++++ DATASET ENTRIES

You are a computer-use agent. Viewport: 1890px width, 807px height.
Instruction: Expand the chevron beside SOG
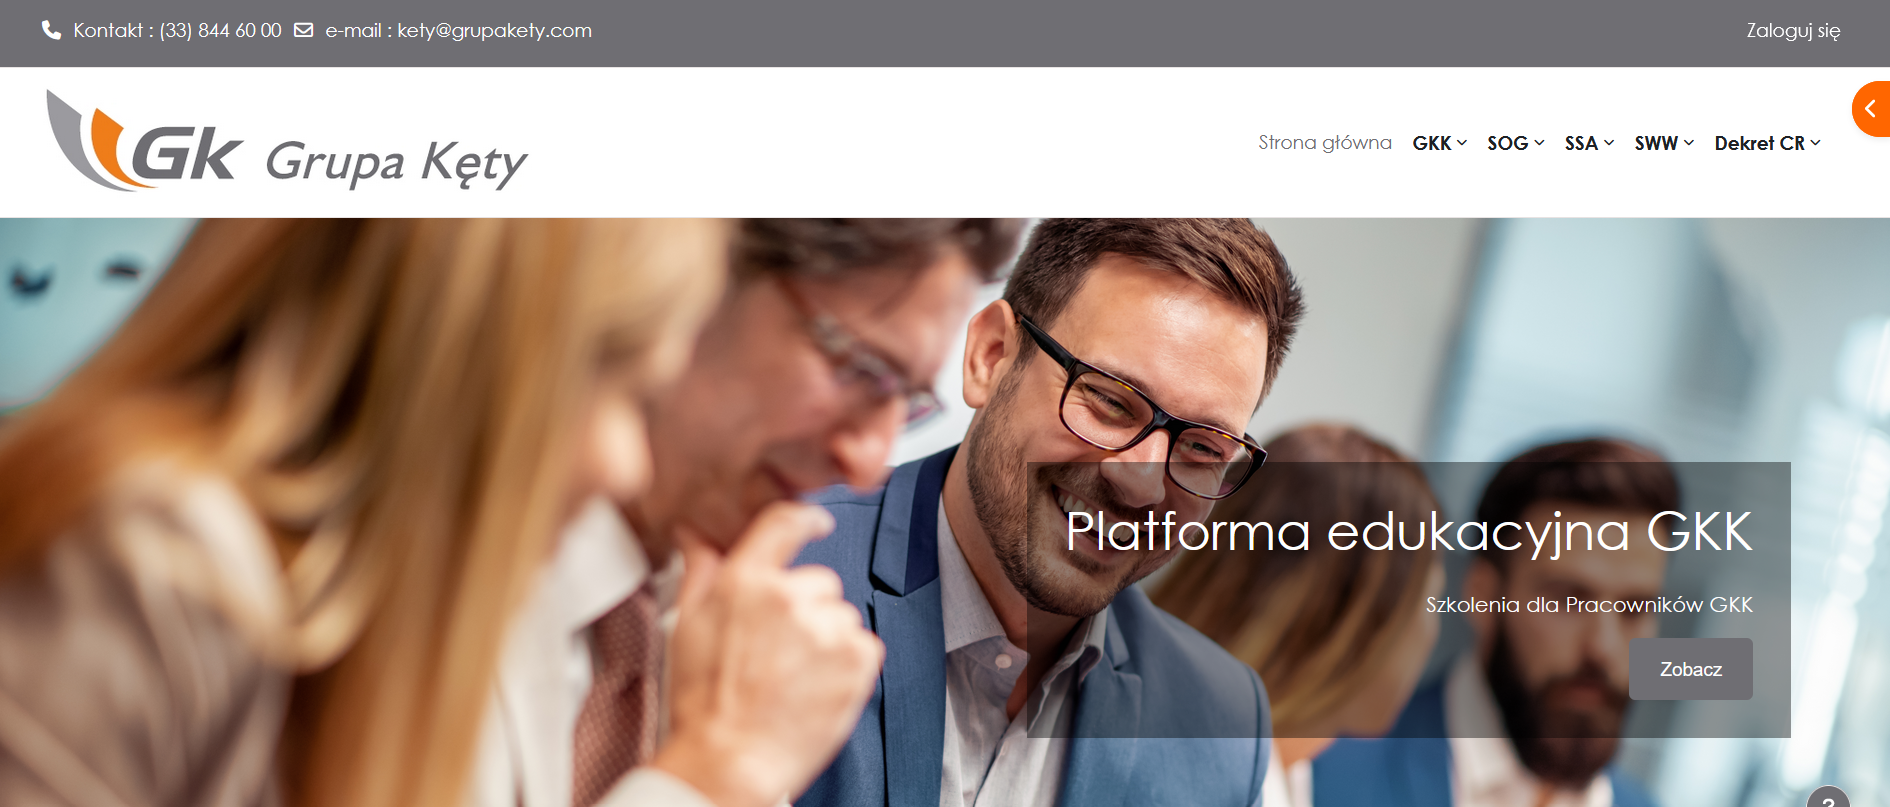[1539, 143]
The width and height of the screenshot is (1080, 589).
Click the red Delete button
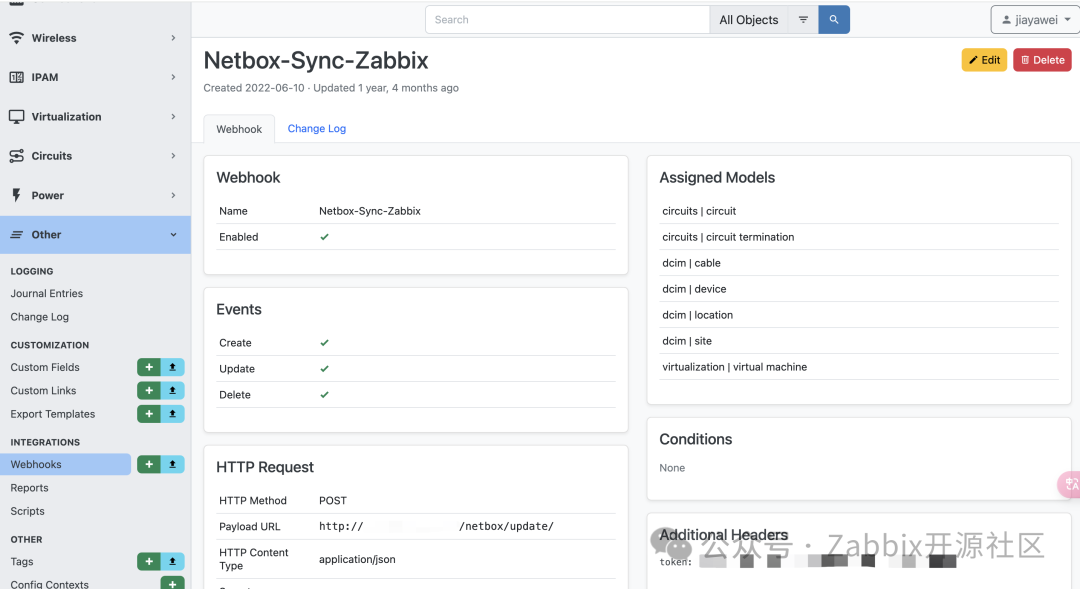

++++++++

→ **EXERCISE DESCRIPTION**
With the pictures left out, write out exactly the lines from the line containing "Instruction: Expand the chevron beside SOG" through the last line of the entries above, both ends included, and no others.

→ **WRITTEN ANSWER**
Instruction: Expand the chevron beside SOG
[1539, 143]
The width and height of the screenshot is (1080, 589).
Click the red Delete button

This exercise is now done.